- Portrayed by: Jonathan Dixon
- Duration: 2007–2009
- First appearance: 18 March 2007
- Last appearance: 16 October 2009
- Introduced by: Steve Frost

= Darryl Morton =

Fictional character from Coronation Street

Darryl Morton is a fictional character from the British ITV soap opera Coronation Street. Portrayed by former Grange Hill actor Jonathan Dixon, the character first appeared onscreen during the episode airing on 18 March 2007.

==Creation==

===Background===
Darryl is the less serious-minded of the Morton twins, Darryl can be just plain daft, lazy and is closest to his twin sister Mel. In the interview with Digital Spy, Dixon went on to confirm this, speaking of his character he said:
I don't think he's really that snidey and dark. Just your classic teenage lazy boy... He's mainly close to Mel, his twin sister, they're very close, as much as they do get down each others' necks

Darryl first appears on-screen 18 March 2007. He lives in the shed of the garden of Number 6. He gets into trouble with the law for several motoring offences, and is horrified when twin sister Mel (Emma Edmondson) says that she plans to join the police. Soon after his arrival he strikes up a close friendship with next door neighbour David Platt (Jack P. Shepherd, coincidentally his real life childhood friend).

===Casting===
During the casting for the character of Darryl, different actors were called in for auditions for the role. Dixon revealed in an interview with Digital Spy that he was called back through five stages of auditioning and eventually got down to the last two where he had to audition against a long-term friend. During each stage of auditioning the hopefuls had to audition as sets of twins. Jonathan continually met Edmondson. In the final audition the two were paired up, and went on to be cast as twins Mel and Darryl. It also emerged that the actor is real life friend of fellow cast member Shepherd who plays David in the show.

In August 2008, it was thought the character Darryl would exit the street in November, two months after the rest of the Morton family. However, he signed a new 6-month contract. It was reported on 15 May 2009 that Dixon and co-star Wanda Opalinska would be written out of the soap and would be departing later in the year with it being said that this was due to "natural storyline progression."

···

* **Objectives**:
1. Quote the passage of the Darryl Morton article that falls between "- Portrayed by: Jonathan" and "on 18 March 2007.", inclusive.
2. According to the Darryl Morton article, through how many stages of auditioning was Jonathan Dixon called back?
3. Carry on the Darryl Morton article from the point where it stops.
The data after this point is separate material, unrelated to the Darryl Morton article.

* **Data provided**:
···

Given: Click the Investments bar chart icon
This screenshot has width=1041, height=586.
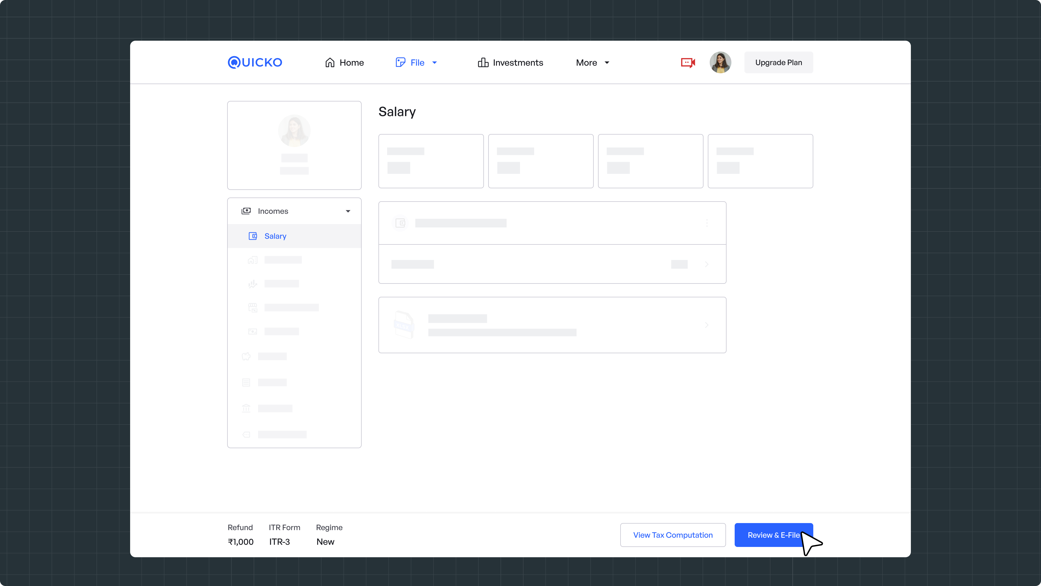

···

* **Answers provided**:
1.
- Portrayed by: Jonathan Dixon
- Duration: 2007–2009
- First appearance: 18 March 2007
- Last appearance: 16 October 2009
- Introduced by: Steve Frost

= Darryl Morton =

Fictional character from Coronation Street

Darryl Morton is a fictional character from the British ITV soap opera Coronation Street. Portrayed by former Grange Hill actor Jonathan Dixon, the character first appeared onscreen during the episode airing on 18 March 2007.

2. Five stages.

3.
==Storylines==
Darryl Morton arrives in Coronation Street with his father Jerry (Michael Starke), grandfather Wilf (Rodney Litchfield), and sisters, Jodie (Samantha Seager), Mel and Kayleigh (Jessica Barden). In April 2007 it was announced that he would be involved in a heavy marijuana smoking scene with Vernon Tomlin (Ian Reddington). It caused controversy, and the soap's executive producer Kieran Roberts stated that: "Not all stories are to the taste of all our viewers. But the vast majority of the time we get it right. We do not set out to shock and sensationalise." Although the scene did not air, there is a milder scene at the Morton's house-warming party where Vernon takes on a mellow disposition after smoking a joint Darryl gives him.

On 16 September 2007, Darryl's friend 'Stig' asks him to look after some ecstasy tablets. Afraid that his dad would find them, he asks David to look after them, but he hides them in one of his niece's dolls. However, when Bethany (Amy & Emily Walton) swallows one, David decides to protect his friend and bails Darryl out by taking the blame for possession. After a brief flirtation in the Rovers with barmaid Lauren Wilson (Lucy Evans), Darryl begins dating her. After a few dates of playing hard to get, they begin seeing each other on a more regular basis. He often pays for their dates and drinks, even though Mel tells him that his money is the only reason she is interested. Their involvement with each other comes to an end when Lauren becomes angry with him having no money, and states they were never an item.

Originally, Darryl was supposed to be leaving with the rest of the Morton clan. However, in an interview with the Liverpool Echo, Michael Starke who plays his father Jerry revealed they had kept Darryl's character on because of "his character links in with David Platt". Jerry collapses on 27 August 2008 and goes into care on 31 August, where Darryl and the rest of the family were told that Jerry is still alive and has a high chance of staying that way, but also that he may die. Jerry makes a full recovery but discovers that ex-wife Teresa Bryant (Karen Henthorn) has been poisoning him. Darryl, along with his siblings order Teresa out of the family home as a result. Amber Kalirai (Nikki Patel) becomes close to Darryl and they subsequently start a relationship.

Darryl opts to stay on in Weatherfield when Jerry decides that he is moving Kayleigh and Finlay (Ramone Quinn) to Spain in September 2008 due to his job and friends being on the Street. He allowed Teresa back into the house after finding her drunk on the street. He subsequently gets into trouble with Amber's overprotective father Dev (Jimmi Harkishin) after he discovers that he is having sex with Amber. In November 2008, Dev takes over Jerry's takeaway shop as it proves too much for Darryl to run alone. Darryl is dismayed to learn that as well as selling the business to Dev, Jerry is putting No. 6 on the market. After much difficulty of running the shop alone on his first day as owner, Dev eventually relents and asks Darryl to run the place for him.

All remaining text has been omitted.